- [What you have to do]: Write out the stretch of the cerebral palsy text from "There is still" through "or fetal injury.", word for word.

Page text START

Cerebral Palsy is the most common motor disability in children caused by abnormal development or damage to the motor area of the brain’s outer layer (called the cerebral cortex), the part of the brain that directs muscle movement. This damage can occur before, during, or shortly after birth.
EXAMPLES OF BRAIN INJURY SEEN IN CP
The brain injury or damage that leads to cerebral palsy can be caused by a number of different events or conditions. Some of these conditions that are associated with an increased risk for cerebral palsy include maternal or infant infection, infant stroke, multiple births, premature birth, genetic abnormalities, and other problems affecting how blood and oxygen move throughout the developing brain.
There is still much to learn about why some babies develop CP and others do not. There are many babies who share similar risk factors but develop very differently. The reasons for this are not yet entirely clear.
The majority of children have Congenital Cerebral Palsy (that is, they were born with it), although it may not be detected until months or years later. Possible causes may include genetic abnormalities, congenital brain malformations, maternal infections/fevers, or fetal injury.

Page text END
Information shown START

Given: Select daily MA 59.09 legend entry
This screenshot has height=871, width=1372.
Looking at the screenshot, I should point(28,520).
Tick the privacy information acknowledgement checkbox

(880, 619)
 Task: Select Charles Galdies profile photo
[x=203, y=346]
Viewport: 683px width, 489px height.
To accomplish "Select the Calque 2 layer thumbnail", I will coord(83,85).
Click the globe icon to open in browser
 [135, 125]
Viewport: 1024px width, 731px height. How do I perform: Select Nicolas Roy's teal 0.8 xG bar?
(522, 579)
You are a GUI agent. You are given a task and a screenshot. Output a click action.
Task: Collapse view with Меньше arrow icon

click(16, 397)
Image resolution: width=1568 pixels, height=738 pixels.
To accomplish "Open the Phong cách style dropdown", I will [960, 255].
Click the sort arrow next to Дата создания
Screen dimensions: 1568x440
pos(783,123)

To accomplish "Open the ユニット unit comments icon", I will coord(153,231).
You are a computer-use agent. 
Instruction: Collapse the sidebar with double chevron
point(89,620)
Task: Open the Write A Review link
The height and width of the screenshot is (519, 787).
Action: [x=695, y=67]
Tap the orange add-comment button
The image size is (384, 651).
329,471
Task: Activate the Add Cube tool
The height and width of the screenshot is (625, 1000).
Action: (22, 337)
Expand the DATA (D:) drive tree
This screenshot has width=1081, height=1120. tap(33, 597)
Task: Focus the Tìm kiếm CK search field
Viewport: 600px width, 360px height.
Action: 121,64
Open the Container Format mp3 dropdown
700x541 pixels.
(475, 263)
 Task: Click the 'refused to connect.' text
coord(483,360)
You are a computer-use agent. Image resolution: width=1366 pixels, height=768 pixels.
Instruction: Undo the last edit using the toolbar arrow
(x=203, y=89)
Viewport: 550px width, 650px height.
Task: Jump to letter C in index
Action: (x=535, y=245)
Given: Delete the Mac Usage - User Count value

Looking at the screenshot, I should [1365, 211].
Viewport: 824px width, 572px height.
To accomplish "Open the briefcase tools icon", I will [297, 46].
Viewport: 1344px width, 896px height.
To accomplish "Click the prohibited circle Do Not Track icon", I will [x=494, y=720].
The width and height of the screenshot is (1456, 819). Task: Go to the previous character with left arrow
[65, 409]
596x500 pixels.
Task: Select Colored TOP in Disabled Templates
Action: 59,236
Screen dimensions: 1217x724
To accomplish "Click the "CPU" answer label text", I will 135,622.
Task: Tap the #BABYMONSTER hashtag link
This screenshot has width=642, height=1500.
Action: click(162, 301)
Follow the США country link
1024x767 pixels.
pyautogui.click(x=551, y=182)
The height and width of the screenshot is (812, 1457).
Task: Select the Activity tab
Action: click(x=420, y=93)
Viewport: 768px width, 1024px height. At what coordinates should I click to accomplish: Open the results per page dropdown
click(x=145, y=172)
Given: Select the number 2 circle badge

Information shown END

- [Finished exercise]:
There is still much to learn about why some babies develop CP and others do not. There are many babies who share similar risk factors but develop very differently. The reasons for this are not yet entirely clear.
The majority of children have Congenital Cerebral Palsy (that is, they were born with it), although it may not be detected until months or years later. Possible causes may include genetic abnormalities, congenital brain malformations, maternal infections/fevers, or fetal injury.